Yes, it is a free resource, so you don’t want to put yourself out of business. But think of it a little like a trial run. Narrow the scope of the problem the free resource solves so that you can create a comprehensive solution. For example, if you are a social media coach, you could create a free resource that focuses on how to write a bio. It creates an easy win that your clients can implement in an afternoon and start seeing results. A lot of lead magnets and freebies go way too big. Narrow the scope so you can provide an instant solution. Think “5 Healthy Options You Can Eat at Wetherspoons” or “5-Minute Ab Workout You Can Do In Bed.”

Stage 3: Micro-Commitments

Not every coach uses micro-commitments, and not every coaching client will need to make a micro-commitment before purchasing a coaching package. But, micro-commitments are a great way to shorten the time it takes to get clients to take the step from consuming free content to working with you.

Coaching packages are often priced in the thousands, so clients will often take a little bit of time to build enough trust to commit to a purchase of that size. That doesn’t mean they don’t see the value in what you provide, and it certainly doesn’t mean you should lower your prices. Most people are risk averse when it comes to money.

Providing a low-cost product helps your potential coaching clients take a step rather than a leap. They get further insight into your process and can see further proof that you solve their problems. The most common micro-commitments coaches offer are:

  • Books (eBooks or printed)
  • Workshops that solve a specific problem in their niche (for example, how to create a dating profile that attracts your ideal partner or how to save money for your child’s higher education)
  • Membership communities where prospective coaching clients pay to access additional resources and advice

Your coaching clients will be looking closely at your process and what it is like to work with you. They want to see how much support you give them and how you help them overcome any barriers. Basically, they want to see your coaching in action. To go back to our dating analogy, this would be spending two weeks living in one of your places before you make a decision to move in. No-one wants to commit to a 1-year lease only to find out their partner is a slob.

Step 4: Paying Client

This is the dream result, you have turned your follower into a paying coaching client. Depending on the client’s personality and how much pain their problem is causing them, it can take clients a different amount of time to get to this stage. A great way to speed up the process is by offering payment plans and actively promoting the fact that you have payment plans. Handing over a lump sum feels like a very big deal, but handing over a few smaller sums is a lot easier for people. It also cuts down the amount of time that lapses between your coaching clients being ready to work with you and being able to afford to work with you. If it takes them a few months to save up, they might lose interest.

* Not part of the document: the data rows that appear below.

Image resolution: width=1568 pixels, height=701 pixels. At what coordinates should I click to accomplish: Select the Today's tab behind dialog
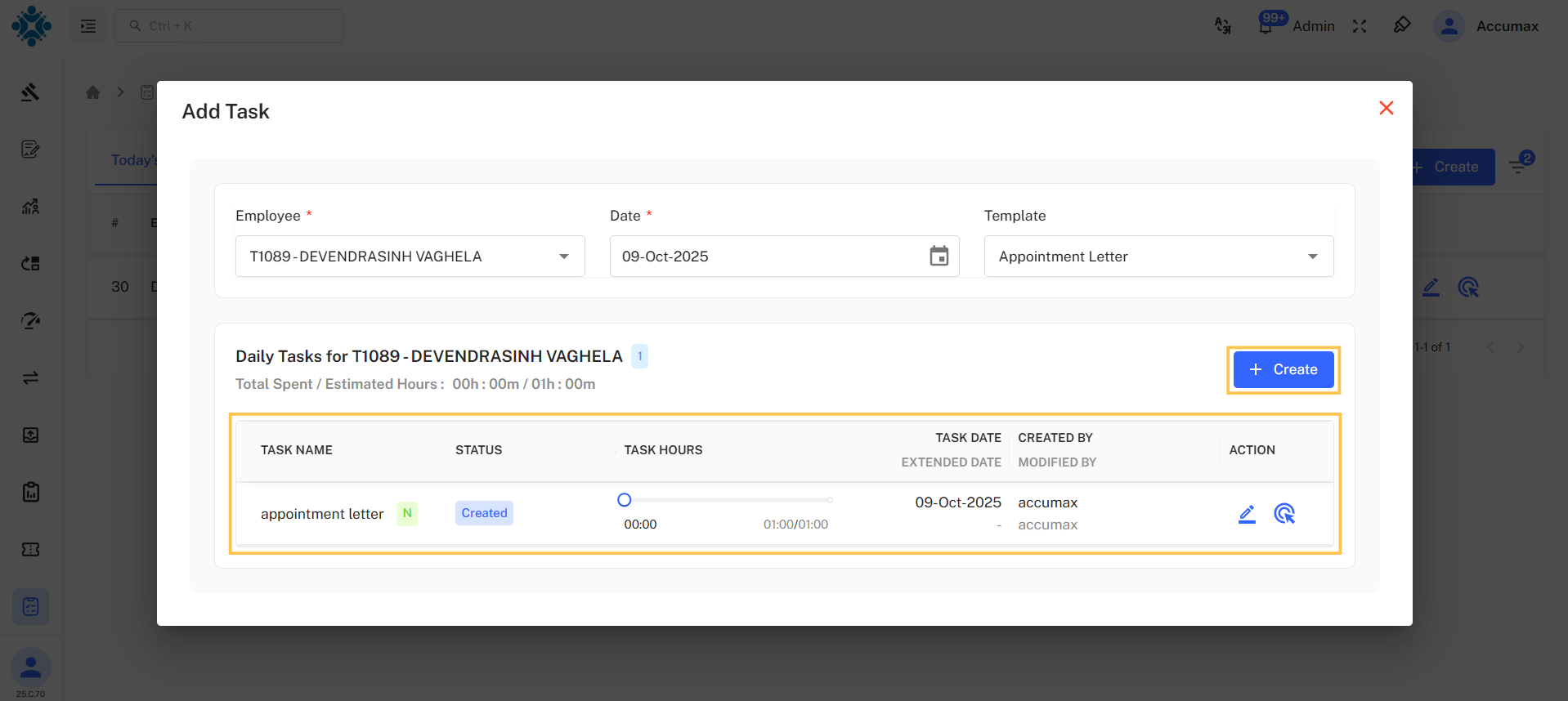pos(132,160)
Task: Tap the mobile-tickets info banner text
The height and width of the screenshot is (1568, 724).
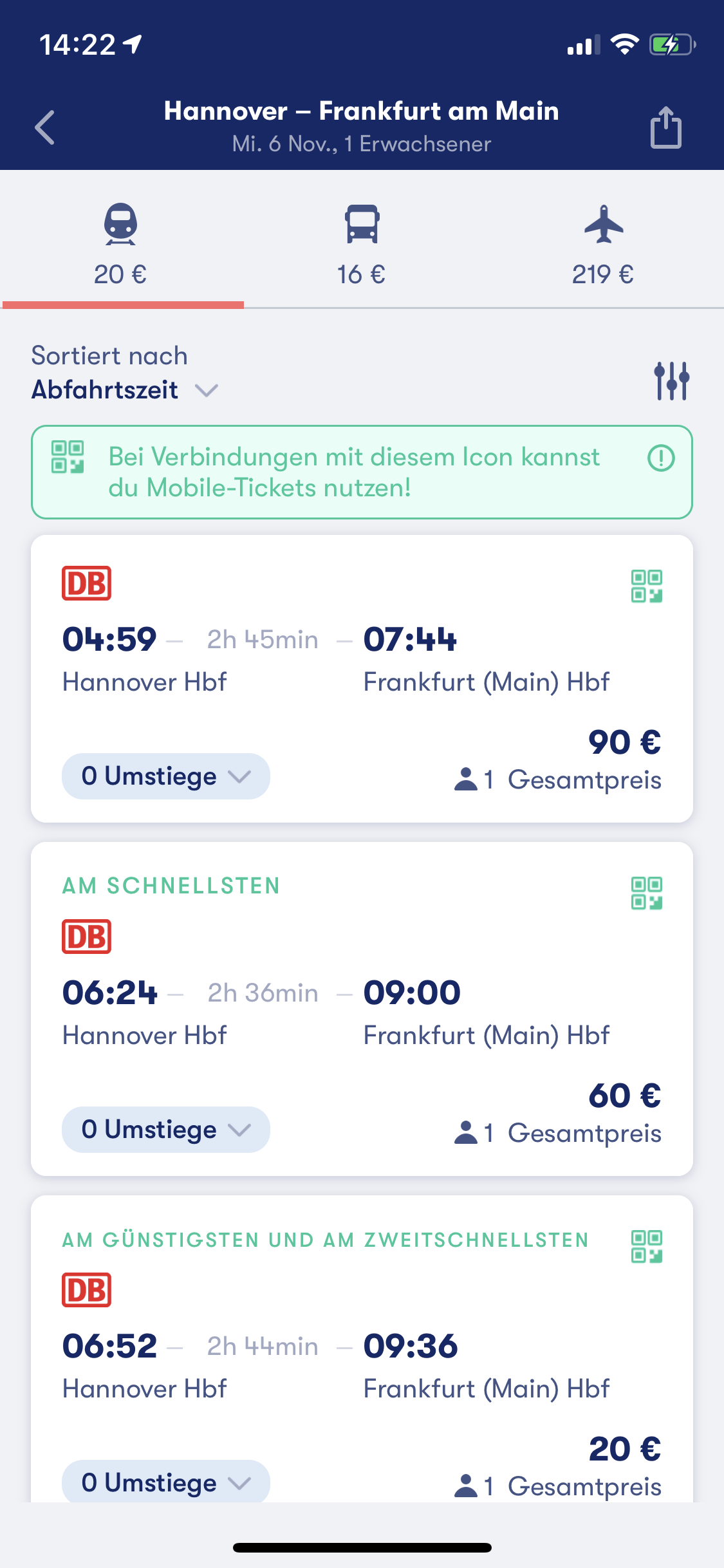Action: pos(354,472)
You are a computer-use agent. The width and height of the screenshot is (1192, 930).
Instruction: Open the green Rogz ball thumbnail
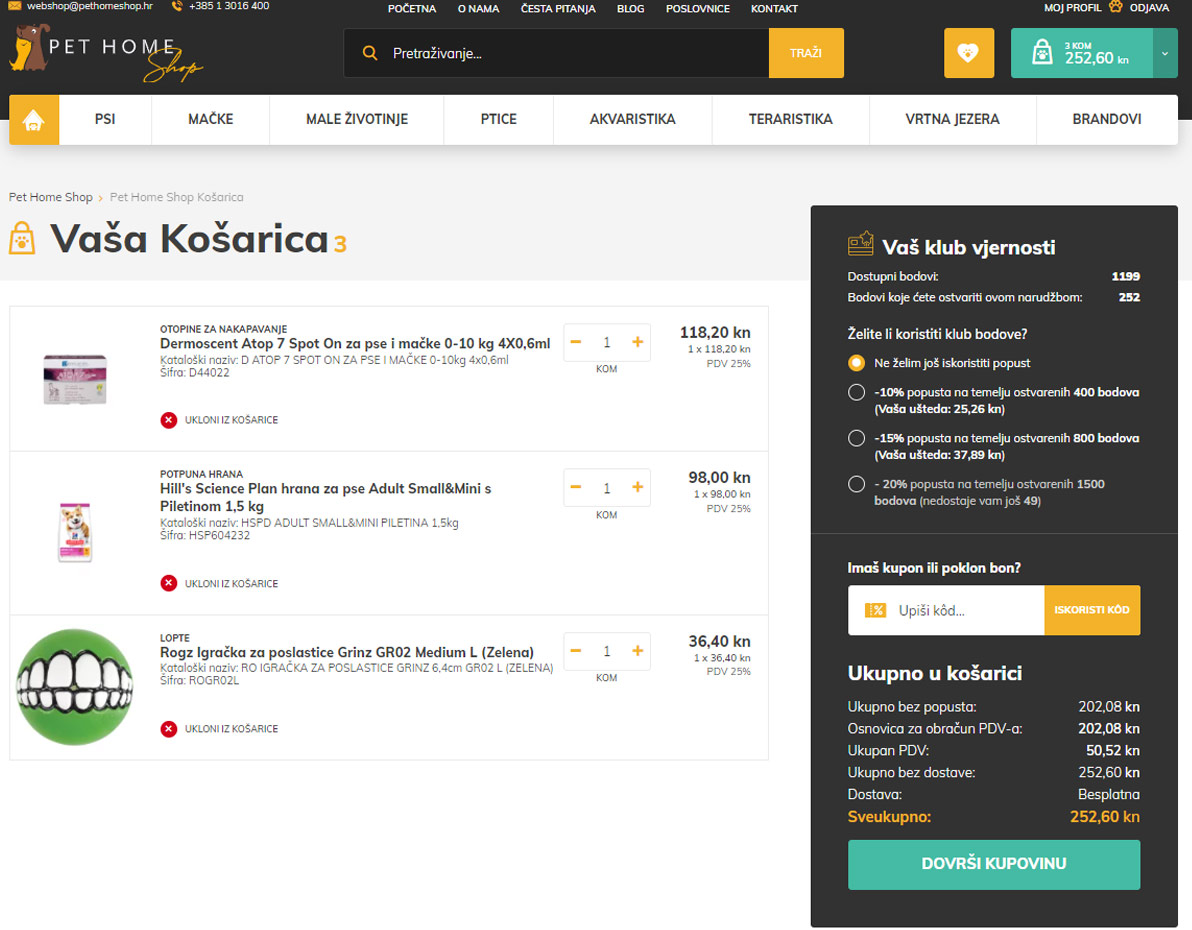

How to Implement Knowledge About the Customer Journey

Before you create content or marketing asset for your business, think about what stage of the customer journey this represents. Your public-facing content like blog posts, social media, and YouTube videos will cater to a range of different stages of the customer journey. You will have people who have just discovered you, your current coaching clients, and everyone in between. It requires a mix of content.

Once you get to content or resources that require a commitment (whether a free download or paid product), then you need to view it as a vote of confidence. This free download tells you that the client sees the value in what you provide and wants to access more of your expertise. If you provide that expertise, then they will be more likely to move to future stages of the customer journey.

Think about what expectations your coaching clients will have based on their customer journey and how you can exceed those expectations.